Daily Pub Board to initiate new faculty and staff newspaper

Chris Miller

The Iowa State Daily Publications Board is making plans for a new, supplemental publication targeted at Iowa State faculty and staff.

Daily officials are hoping to establish the weekly publication, called the University Times, this month, according to documents provided by the board, which has ultimate control over the newspaper.

“It’s something the Daily has been thinking about for a long time,” said Janette Antisdel, the Daily’s general manager. “We think it will be a wonderful opportunity for the university faculty and staff to have their own newspaper.”

Officials are now advertising for a professional editor to run the University Times.
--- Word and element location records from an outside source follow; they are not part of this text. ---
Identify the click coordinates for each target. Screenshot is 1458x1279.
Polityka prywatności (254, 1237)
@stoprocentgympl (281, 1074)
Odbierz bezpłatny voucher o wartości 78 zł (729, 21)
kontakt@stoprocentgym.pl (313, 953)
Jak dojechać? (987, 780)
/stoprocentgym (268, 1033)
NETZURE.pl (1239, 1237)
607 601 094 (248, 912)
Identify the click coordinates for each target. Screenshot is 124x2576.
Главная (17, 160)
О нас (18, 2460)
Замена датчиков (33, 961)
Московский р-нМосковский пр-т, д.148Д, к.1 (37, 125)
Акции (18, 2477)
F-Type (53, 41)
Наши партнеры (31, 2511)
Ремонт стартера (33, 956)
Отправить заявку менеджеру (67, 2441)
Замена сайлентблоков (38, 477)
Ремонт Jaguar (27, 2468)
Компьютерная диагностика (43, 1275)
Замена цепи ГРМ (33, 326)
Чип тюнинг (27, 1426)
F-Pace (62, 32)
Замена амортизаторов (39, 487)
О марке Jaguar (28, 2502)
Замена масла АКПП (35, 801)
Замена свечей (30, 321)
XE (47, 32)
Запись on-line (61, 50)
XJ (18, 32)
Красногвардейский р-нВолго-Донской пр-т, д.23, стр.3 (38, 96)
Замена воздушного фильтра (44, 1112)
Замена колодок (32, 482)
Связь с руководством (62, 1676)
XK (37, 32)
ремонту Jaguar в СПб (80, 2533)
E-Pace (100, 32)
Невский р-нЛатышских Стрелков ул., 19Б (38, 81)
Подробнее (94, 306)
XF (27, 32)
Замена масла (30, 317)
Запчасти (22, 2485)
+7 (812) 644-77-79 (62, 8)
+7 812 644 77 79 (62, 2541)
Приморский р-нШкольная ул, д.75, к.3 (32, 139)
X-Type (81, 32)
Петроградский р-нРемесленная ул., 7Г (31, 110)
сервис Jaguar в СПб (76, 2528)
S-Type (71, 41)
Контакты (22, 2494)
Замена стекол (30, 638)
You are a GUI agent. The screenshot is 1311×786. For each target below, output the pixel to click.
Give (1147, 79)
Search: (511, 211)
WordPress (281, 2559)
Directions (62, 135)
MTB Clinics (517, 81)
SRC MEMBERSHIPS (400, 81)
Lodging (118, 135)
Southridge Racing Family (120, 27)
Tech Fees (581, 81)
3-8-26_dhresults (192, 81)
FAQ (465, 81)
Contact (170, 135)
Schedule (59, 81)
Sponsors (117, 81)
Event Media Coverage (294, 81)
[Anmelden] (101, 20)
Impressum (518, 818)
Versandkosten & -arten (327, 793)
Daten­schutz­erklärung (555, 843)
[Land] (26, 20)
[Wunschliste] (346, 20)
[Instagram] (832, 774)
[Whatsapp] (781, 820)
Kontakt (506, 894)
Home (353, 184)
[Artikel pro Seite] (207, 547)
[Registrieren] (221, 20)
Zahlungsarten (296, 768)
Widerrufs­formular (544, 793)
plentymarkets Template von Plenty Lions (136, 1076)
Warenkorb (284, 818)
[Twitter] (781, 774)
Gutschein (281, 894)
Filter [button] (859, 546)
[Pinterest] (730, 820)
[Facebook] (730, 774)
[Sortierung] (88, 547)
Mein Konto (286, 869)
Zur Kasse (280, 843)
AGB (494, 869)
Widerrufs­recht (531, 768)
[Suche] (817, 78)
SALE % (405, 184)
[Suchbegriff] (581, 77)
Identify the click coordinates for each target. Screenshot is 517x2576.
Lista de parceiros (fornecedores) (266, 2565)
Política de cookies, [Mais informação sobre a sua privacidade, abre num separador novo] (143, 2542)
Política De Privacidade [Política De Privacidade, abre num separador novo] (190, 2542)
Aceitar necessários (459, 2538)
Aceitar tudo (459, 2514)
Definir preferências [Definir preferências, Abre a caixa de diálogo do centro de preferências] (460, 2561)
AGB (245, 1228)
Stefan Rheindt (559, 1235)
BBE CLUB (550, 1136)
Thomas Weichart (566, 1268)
The editor, who will hire students to write for the publication, will be under Antisdel’s supervision.

“This is a way to make sure the Daily maintains 100 percent of its student control,” Antisdel said.

But Troy McCullough, editor of the Daily, isn’t so sure.

“It greatly concerns me that the editor will be a professional,” McCullough said. “We have never produced a publication headed by a professional editor. The impact this has on the possibility of future professionals in the newsroom is a little more hazy.”

McCullough said he agreed with the proposal because it was the “lesser of two evils.” He said by having the professional report to Antisdel, as opposed to him, the Daily will remain as independent as possible from the University Times.

He said, however, that board members may be acting too hastily in undertaking a new publication. “I honestly don’t know if it’s necessary or not,” McCullough said.

Board minutes indicate that McCullough is in the minority.

Antisdel said budget concerns are also paramount.

“Any time the Daily takes a look at its finances, you have to look at ways to off-set the increasing cost of newsprint,” Antisdel said. Through the University Times, Daily officials are hoping to guard against sacrificing campus advertising dollars to the Ames Daily Tribune, one of the Daily’s chief competitors, according to the board’s August minutes.

Soaring newsprint costs have forced newspapers across the country to juggle budgets.